Мы уже здесь, на Западе, узнавали о все новых изданиях, о новых именах участников, узнавали о демонстрациях в прибалтийских городах, на Кавказе, на Волге.
Узнавали и о новых содружествах — например, о «Группе за создание доверия между народами СССР и США», о новых коллективных письмах.
В ноябре 1978 года Андрей Сахаров писал о правозащитном движении…
«Сейчас та маленькая горстка инакомыслящих, которых я знаю лично, переживает трудный период. Арестованы многие прекрасные, мужественные люди. Усиливается кампания клеветы и провокаций, частично непосредственно исходящая из КГБ, а частично использующая или отражающая расслоение, брожение или разочарование среди некоторых диссидентов или им близких кругов.

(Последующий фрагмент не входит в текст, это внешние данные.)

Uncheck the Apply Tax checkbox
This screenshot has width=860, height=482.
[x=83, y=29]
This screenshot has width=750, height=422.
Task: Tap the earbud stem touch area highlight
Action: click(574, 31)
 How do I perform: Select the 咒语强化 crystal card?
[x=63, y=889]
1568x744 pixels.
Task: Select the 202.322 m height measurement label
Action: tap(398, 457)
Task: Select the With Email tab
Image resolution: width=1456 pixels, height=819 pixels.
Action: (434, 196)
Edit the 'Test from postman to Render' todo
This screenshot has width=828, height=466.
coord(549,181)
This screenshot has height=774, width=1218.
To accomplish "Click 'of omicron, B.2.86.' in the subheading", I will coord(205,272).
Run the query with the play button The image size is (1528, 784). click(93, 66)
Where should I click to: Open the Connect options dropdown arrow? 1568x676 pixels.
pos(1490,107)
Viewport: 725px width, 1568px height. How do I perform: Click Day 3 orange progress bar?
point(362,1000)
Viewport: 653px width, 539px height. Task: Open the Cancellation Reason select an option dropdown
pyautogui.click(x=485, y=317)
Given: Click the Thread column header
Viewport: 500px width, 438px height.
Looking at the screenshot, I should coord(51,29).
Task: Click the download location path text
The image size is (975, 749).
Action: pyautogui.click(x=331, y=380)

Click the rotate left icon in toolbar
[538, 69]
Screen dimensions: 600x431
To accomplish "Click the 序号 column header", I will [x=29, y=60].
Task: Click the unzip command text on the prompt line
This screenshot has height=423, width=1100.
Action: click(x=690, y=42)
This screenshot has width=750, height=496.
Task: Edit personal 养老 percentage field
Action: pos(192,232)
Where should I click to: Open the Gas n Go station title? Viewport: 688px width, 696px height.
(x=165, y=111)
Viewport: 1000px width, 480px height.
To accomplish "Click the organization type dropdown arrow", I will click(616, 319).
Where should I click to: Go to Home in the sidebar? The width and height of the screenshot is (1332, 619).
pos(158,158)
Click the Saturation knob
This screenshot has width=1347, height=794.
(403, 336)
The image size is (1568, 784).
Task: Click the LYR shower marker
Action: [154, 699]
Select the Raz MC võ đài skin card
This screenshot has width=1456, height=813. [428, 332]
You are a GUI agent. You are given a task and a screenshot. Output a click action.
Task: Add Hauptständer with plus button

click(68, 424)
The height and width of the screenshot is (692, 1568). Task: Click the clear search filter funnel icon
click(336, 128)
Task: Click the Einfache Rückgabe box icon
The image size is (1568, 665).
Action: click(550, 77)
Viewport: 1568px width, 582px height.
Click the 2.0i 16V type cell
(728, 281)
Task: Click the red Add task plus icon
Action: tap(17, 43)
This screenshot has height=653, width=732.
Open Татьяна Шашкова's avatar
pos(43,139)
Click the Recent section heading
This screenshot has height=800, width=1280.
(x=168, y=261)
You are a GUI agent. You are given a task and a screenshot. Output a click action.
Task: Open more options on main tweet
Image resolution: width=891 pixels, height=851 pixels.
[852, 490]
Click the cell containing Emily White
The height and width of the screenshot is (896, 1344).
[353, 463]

Жизнь сложна…
И все же я считаю, что нет оснований говорить о поражении движения в защиту прав человека. Это вопрос, где арифметика имеет очень мало отношения к делу. За последние годы борьба за права человека в СССР и в Восточной Европе кардинально изменила нравственный и политический климат во всем мире. Мир не только получил богатейшую информацию, но и поверил в нее. И это такой факт, который никакие репрессии и провокации КГБ уже не в силах изменить. Это историческая заслуга движения за права человека. Сейчас, как и раньше, единственное оружие этого движения — гласность, свободная, точная и объективная информация. Это оружие остается действенным».
Нам представляется, что эти слова справедливы и сегодня.